ASSIGNED TASK:
Going through the data below, copy out each line where the word "logo" shows up.

Saved entries
Content starts

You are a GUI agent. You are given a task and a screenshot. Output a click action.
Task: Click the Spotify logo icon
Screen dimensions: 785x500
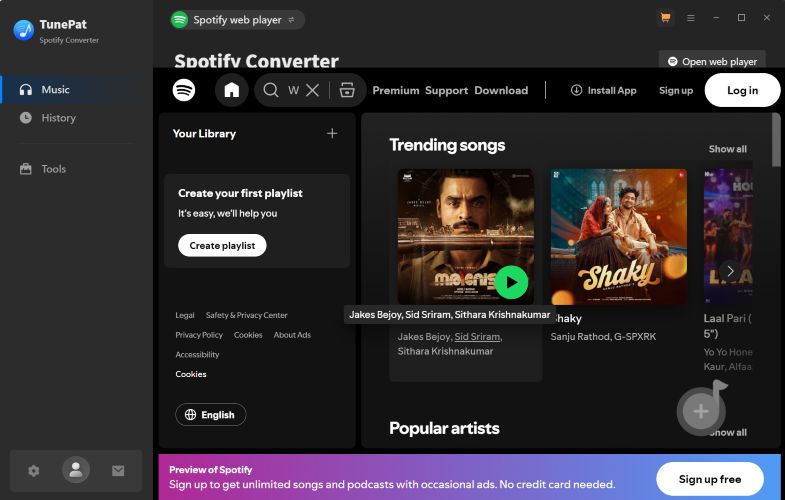pyautogui.click(x=184, y=90)
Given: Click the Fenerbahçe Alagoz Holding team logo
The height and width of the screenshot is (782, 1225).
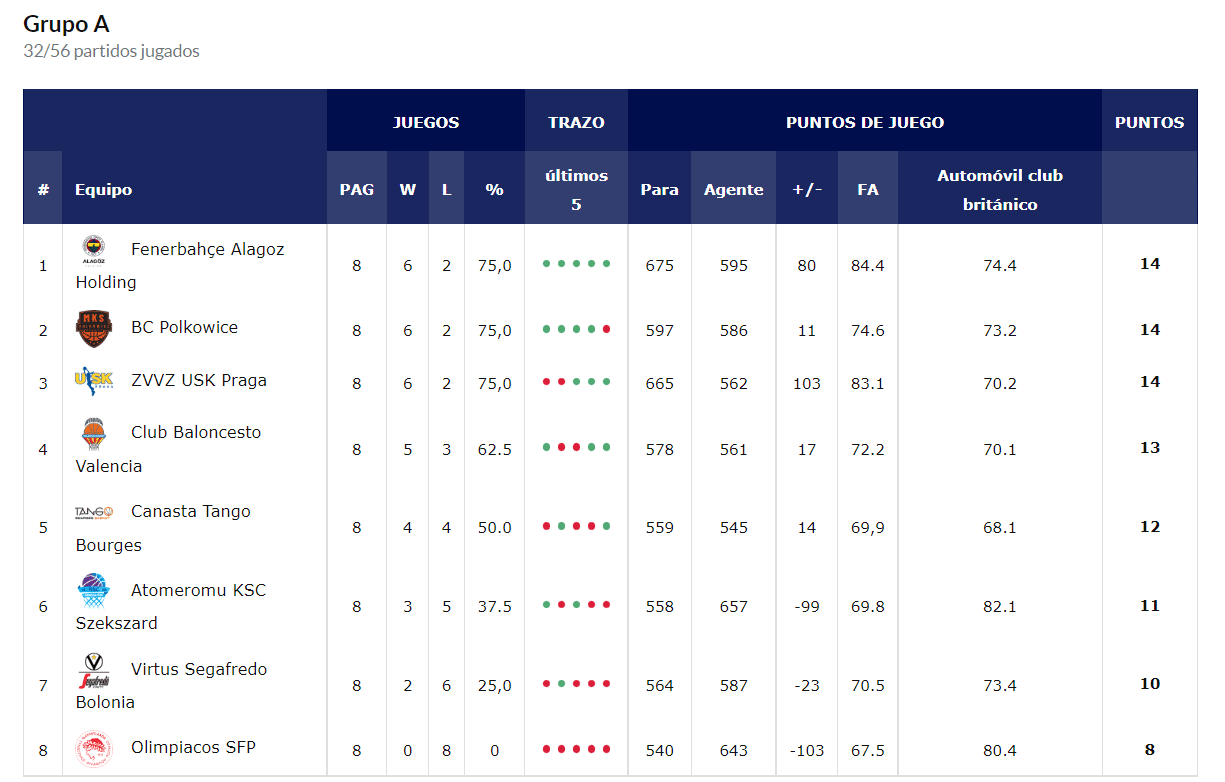Looking at the screenshot, I should [94, 250].
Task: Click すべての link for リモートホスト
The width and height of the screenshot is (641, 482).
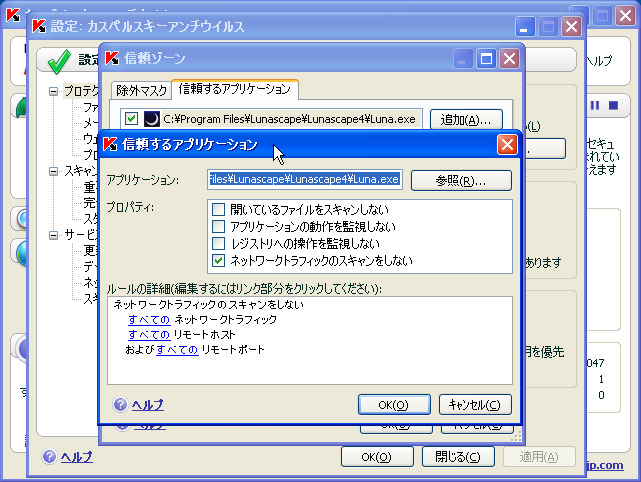Action: click(x=147, y=335)
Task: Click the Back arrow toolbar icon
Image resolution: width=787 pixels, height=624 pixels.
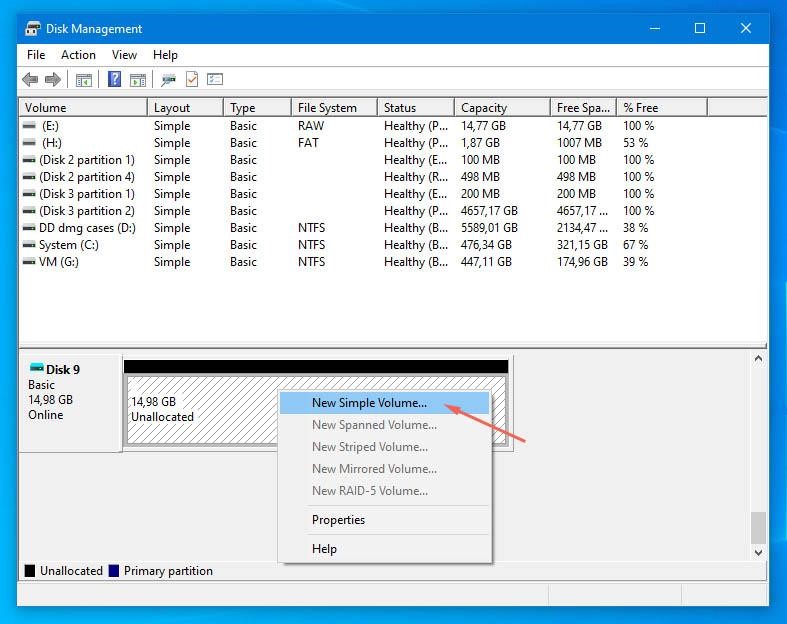Action: 30,80
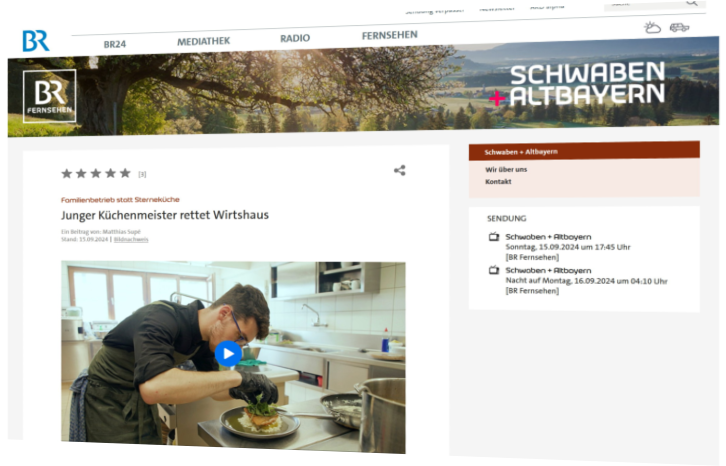Click the Schwaben + Altbayern sidebar header
Viewport: 726px width, 466px height.
(x=584, y=151)
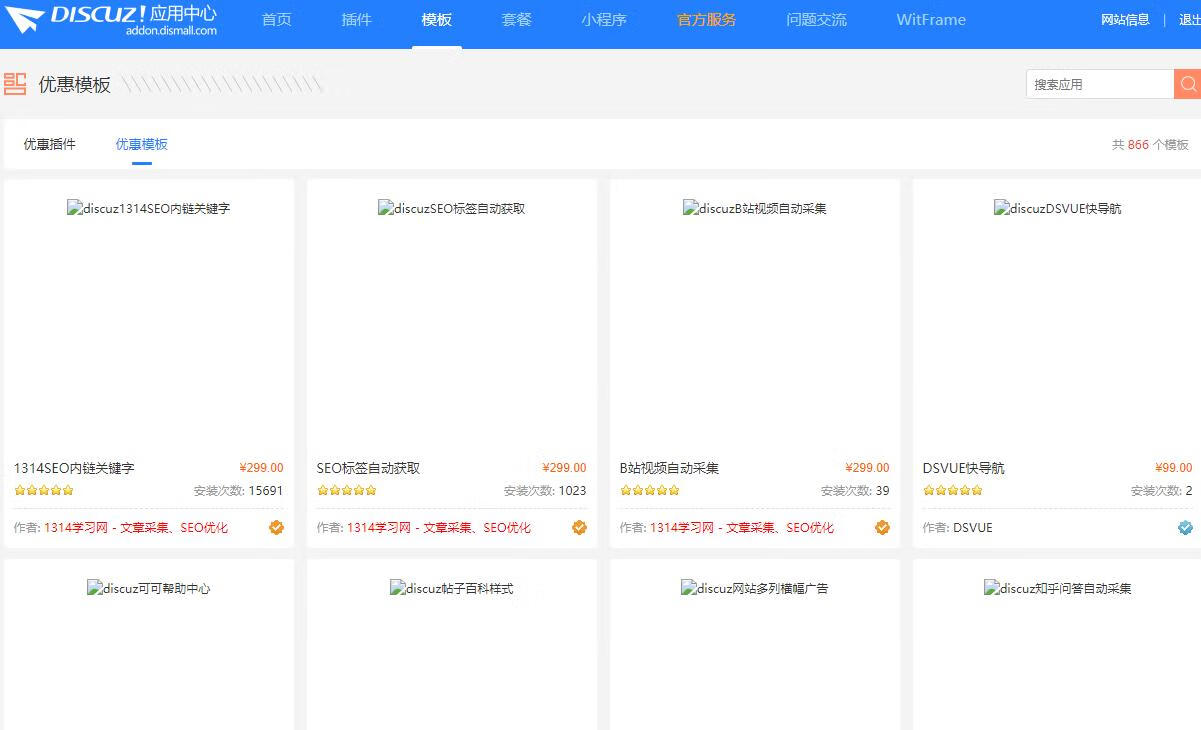Open the discuz知乎问答自动采集 thumbnail
1201x730 pixels.
pyautogui.click(x=1057, y=589)
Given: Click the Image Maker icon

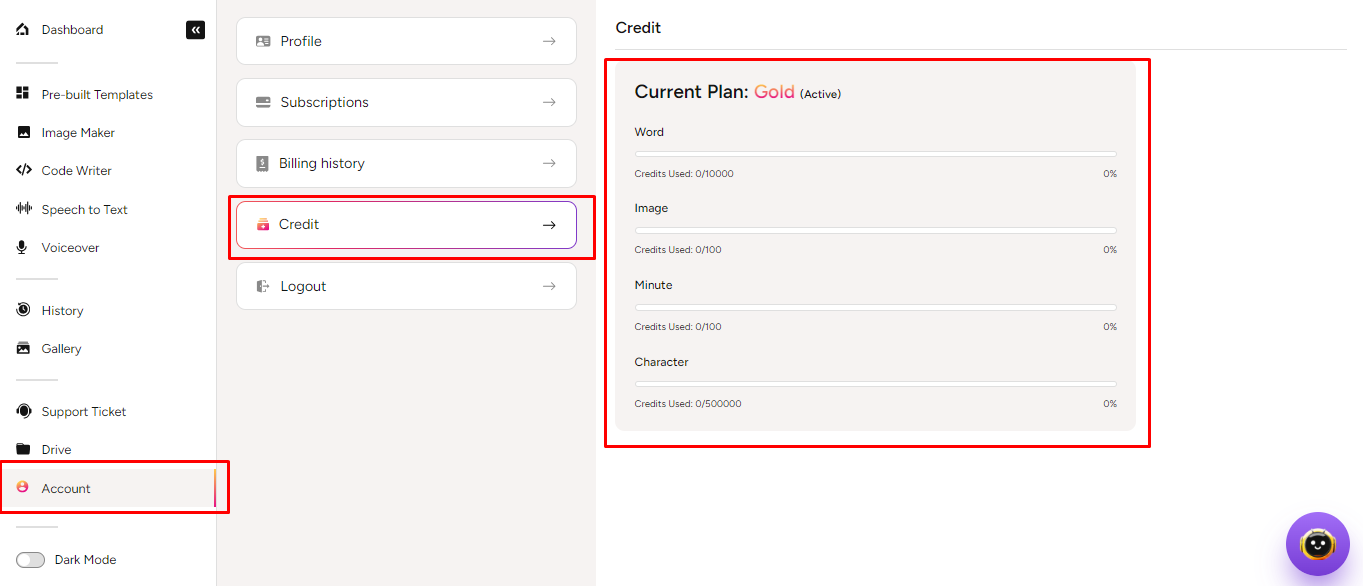Looking at the screenshot, I should coord(23,132).
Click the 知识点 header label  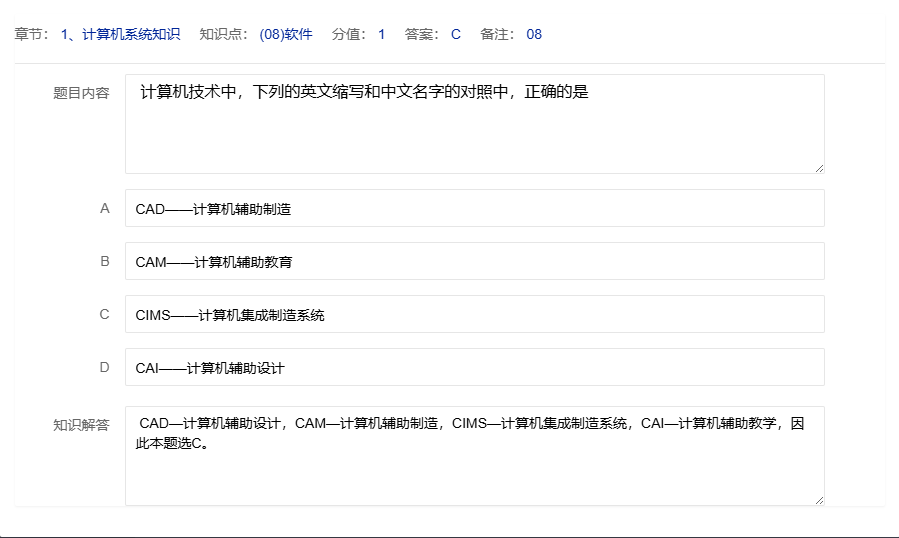coord(222,35)
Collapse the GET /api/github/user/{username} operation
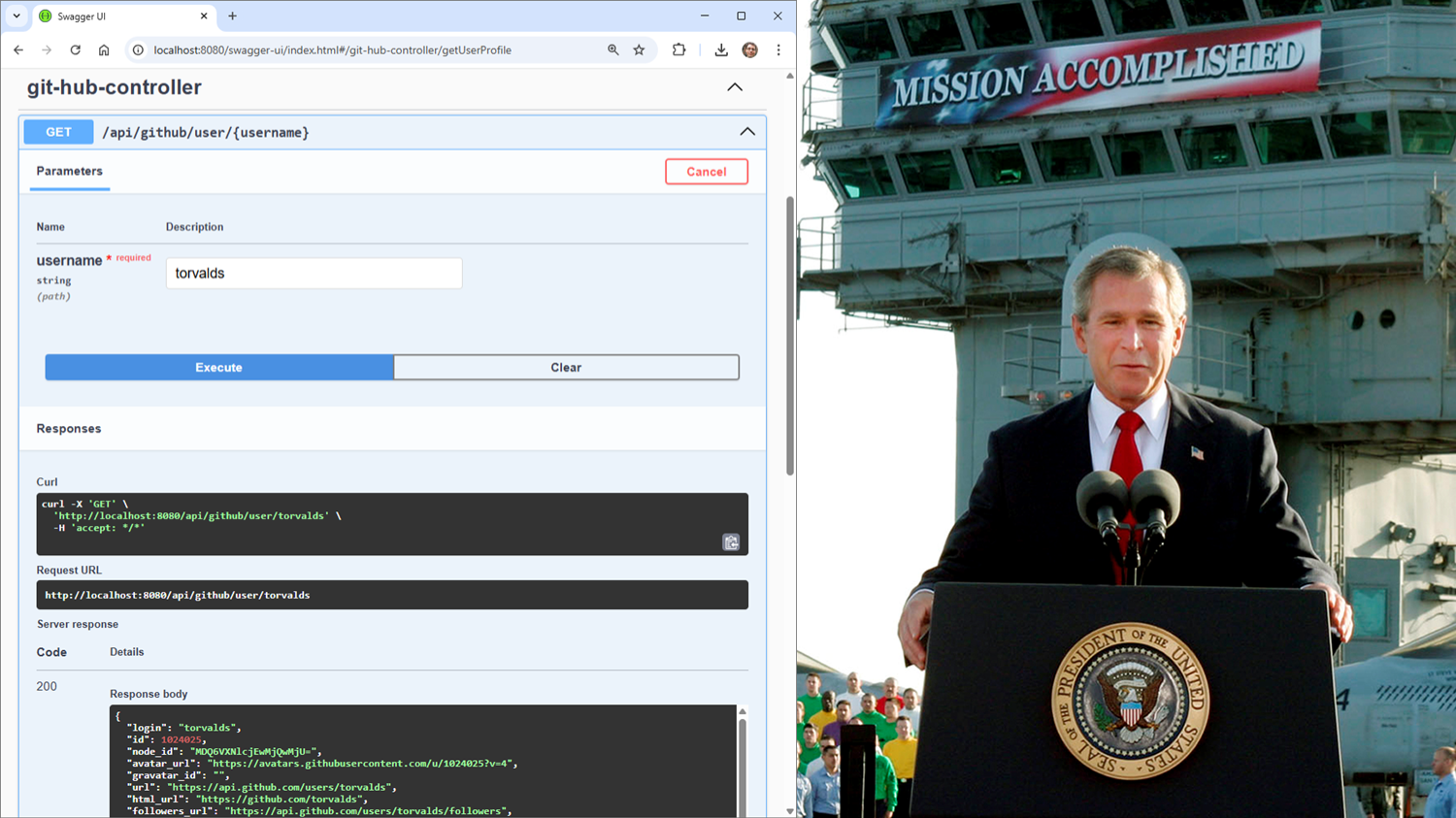This screenshot has height=818, width=1456. (x=746, y=132)
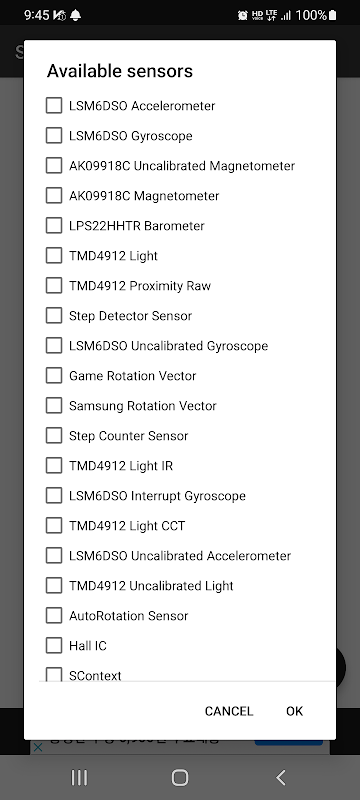Tap the Android home navigation icon

[x=180, y=778]
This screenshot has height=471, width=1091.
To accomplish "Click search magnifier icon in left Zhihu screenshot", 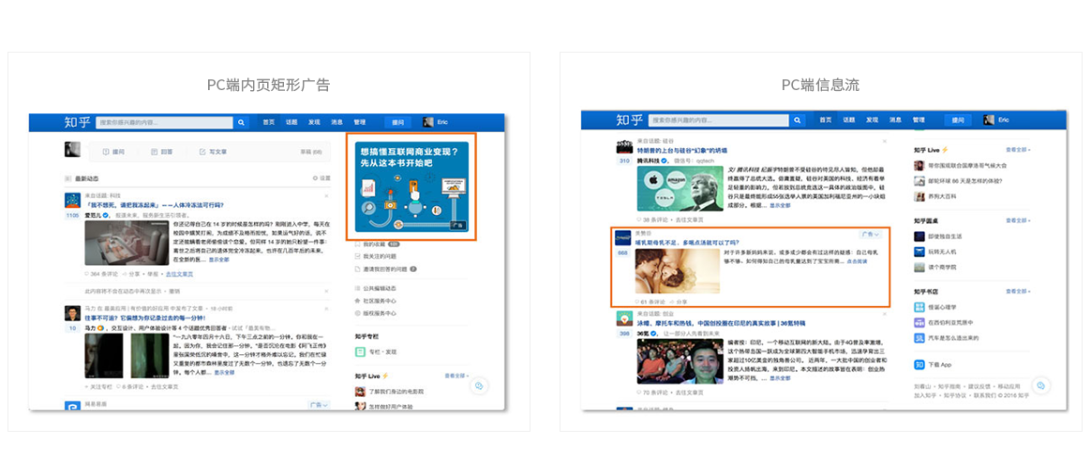I will click(241, 122).
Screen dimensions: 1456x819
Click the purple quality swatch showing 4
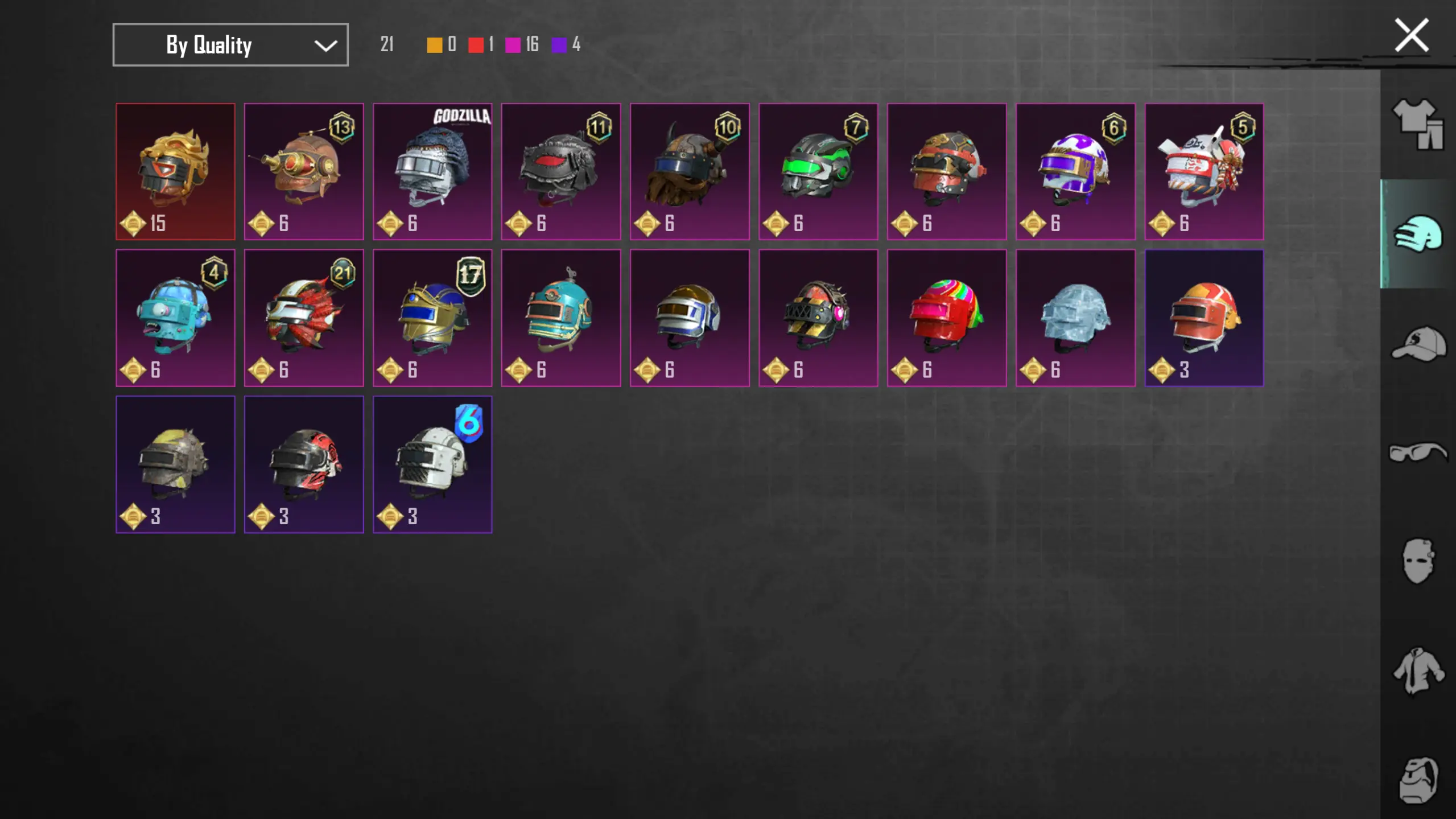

Content ends

RESULT FOR THIS TASK:
Task: Click the Spotify logo icon
Given: Click the Fenerbahçe Alagoz Holding team logo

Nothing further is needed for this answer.